Is "international" a predicative or an attributive adjective? I'm confused. I thought that the copula only came with a predicate. Maybe only "man" is the predicate and thus "international" remains attributive?
Precisely - "international" is an attributive adjective in this case - remove it and you still have the copular phrase "I am a man". Remove "international" from "the man is international" and you don't have a sentence.
In English, a predicative adjective comes after the verb - "I am hot", "he is strong", "the box looks heavy", "the milk tastes sour", whereas an attributive adjective typically comes before the noun that it qualifies ("hot" in "I drink hot tea" is an attributive adjective, even though it comes after the verb).
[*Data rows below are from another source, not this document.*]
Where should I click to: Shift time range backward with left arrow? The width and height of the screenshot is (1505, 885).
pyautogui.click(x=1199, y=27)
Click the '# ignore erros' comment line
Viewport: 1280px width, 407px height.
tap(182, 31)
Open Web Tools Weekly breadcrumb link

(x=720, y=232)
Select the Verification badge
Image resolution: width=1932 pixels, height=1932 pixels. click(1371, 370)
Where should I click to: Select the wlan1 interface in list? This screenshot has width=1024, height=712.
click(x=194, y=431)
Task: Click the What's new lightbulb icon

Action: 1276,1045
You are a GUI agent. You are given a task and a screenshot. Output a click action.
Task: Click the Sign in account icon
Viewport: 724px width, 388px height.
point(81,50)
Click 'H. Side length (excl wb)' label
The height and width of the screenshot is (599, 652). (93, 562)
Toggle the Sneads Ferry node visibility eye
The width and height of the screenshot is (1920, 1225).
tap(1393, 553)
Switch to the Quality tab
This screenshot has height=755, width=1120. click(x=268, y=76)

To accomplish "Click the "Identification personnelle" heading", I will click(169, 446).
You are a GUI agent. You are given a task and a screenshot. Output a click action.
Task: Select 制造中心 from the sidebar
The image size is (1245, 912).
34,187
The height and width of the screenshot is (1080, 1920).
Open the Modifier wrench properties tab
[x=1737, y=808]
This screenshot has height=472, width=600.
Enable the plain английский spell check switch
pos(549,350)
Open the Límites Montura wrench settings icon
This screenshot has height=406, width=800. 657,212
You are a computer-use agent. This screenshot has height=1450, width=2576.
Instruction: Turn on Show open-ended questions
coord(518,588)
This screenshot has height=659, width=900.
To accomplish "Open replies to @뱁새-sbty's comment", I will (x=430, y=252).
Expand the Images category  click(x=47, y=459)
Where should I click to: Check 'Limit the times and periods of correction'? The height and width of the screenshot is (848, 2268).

In Irish, because the verb comes before the noun that is qualified by an adjective, all adjectives come after the verb, and you need to interpret the whole sentence to decide whether an adjective is attributive or predicative, and what mutations should apply.
tá an bhean bhocht ag teacht - "the poor woman is coming" - attributive
tá an bhean bocht - "the woman is poor" - predicative.